Transgenic mice. Transgenic knockout mice deficient in AQP1 and AQP4 protein were generated by targeted gene disruption, as described previously (12, 13). The knockout mice did not express detectable AQP1 or AQP4 protein in any organ. Measurements were done in tissues from litter-matched mice (6-8 wk of age) produced by intercrossing of CD1 heterozygotes. Genotype analysis of tail DNA was done by PCR at 5 days of age. The investigators were blinded to genotype information for all comparative permeability measurements.

Surgery. Mice were anesthetized during the experiment by methoxyflurane inhalation (Methofane, Mallinckrodt Veterinary, Mundelein, IL) in 100% O2 or by pentobarbital sodium (50 mg/kg body wt, Abbott Laboratories, North Chicago, IL). A 0.86-mm-ID catheter (PE-90, Clay Adams, Becton Dickinson, Parsippany, NJ) was inserted into the peritoneal cavity through an incision in the abdominal wall. The distal 0.6 cm of the catheter was perforated, and the end was enlarged for effective fluid sampling. The catheter was secured by a 3-0 silk purse-string suture to eliminate fluid leakage. Mice were kept supine throughout the study. The protocols for these studies were approved by the University of California San Francisco Animal Research Committee.

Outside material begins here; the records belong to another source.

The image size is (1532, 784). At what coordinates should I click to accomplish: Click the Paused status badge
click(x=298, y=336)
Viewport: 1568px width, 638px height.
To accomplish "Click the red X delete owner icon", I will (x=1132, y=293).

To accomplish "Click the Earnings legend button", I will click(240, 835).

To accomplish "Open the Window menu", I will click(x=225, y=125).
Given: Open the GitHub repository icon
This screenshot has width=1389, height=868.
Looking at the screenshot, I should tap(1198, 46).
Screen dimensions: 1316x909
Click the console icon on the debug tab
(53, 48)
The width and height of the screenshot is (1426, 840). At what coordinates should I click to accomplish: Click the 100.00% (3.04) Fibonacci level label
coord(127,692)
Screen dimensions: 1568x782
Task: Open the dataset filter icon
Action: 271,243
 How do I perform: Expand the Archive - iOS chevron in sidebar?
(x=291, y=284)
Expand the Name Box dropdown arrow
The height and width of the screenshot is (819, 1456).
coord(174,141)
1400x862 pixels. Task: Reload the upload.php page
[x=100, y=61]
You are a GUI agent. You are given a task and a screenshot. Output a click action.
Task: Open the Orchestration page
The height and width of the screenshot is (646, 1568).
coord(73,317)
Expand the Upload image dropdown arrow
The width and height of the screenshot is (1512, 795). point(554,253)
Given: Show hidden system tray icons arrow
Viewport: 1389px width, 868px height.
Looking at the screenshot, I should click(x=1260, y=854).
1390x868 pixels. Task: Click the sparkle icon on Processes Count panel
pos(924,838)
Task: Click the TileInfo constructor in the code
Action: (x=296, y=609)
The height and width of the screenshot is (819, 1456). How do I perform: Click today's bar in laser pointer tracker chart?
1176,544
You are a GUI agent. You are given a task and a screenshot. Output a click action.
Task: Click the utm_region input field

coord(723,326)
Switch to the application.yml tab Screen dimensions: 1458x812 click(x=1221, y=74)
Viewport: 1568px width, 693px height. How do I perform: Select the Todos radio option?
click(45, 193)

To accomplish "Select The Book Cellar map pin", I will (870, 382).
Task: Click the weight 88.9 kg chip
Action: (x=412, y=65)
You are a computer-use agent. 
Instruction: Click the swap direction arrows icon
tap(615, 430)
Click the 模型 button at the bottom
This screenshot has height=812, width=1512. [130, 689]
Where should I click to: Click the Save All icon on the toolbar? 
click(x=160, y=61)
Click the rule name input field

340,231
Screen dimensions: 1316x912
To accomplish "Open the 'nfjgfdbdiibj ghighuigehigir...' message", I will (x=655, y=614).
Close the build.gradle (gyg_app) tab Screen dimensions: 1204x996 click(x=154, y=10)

Permeability measurements. The peritoneal cavity was instilled via the catheter with 2.0 ml of solution over ~5 s by use of a 3-ml syringe. For most experiments the solution consisted of Ringer lactate containing 5% BSA (Sigma Chemical, St. Louis, MO) and 300 mM sucrose to give a final osmolality of ~600 mosM. Sucrose was omitted in control studies. In some experiments the instillate consisted of isosmolar Ringer lactate containing 3H2O (5 µCi/ml) and [14C]urea (1 µCi/ml; New England Nuclear, Bedford, MA). Fluid samples (50 µl) were obtained at specified times with a 1-ml syringe. Smaller presamples (10-25 µl) were withdrawn and discarded before each sample. The abdomen was intermittently gently agitated to facilitate fluid mixing. Samples were assayed for protein concentration by the biuret method. In some studies, 3H2O and [14C]urea radioactivities were assayed by scintillation counting. At the end of the experiment the abdomen was opened and the peritoneum was removed for planometric measurement of surface area.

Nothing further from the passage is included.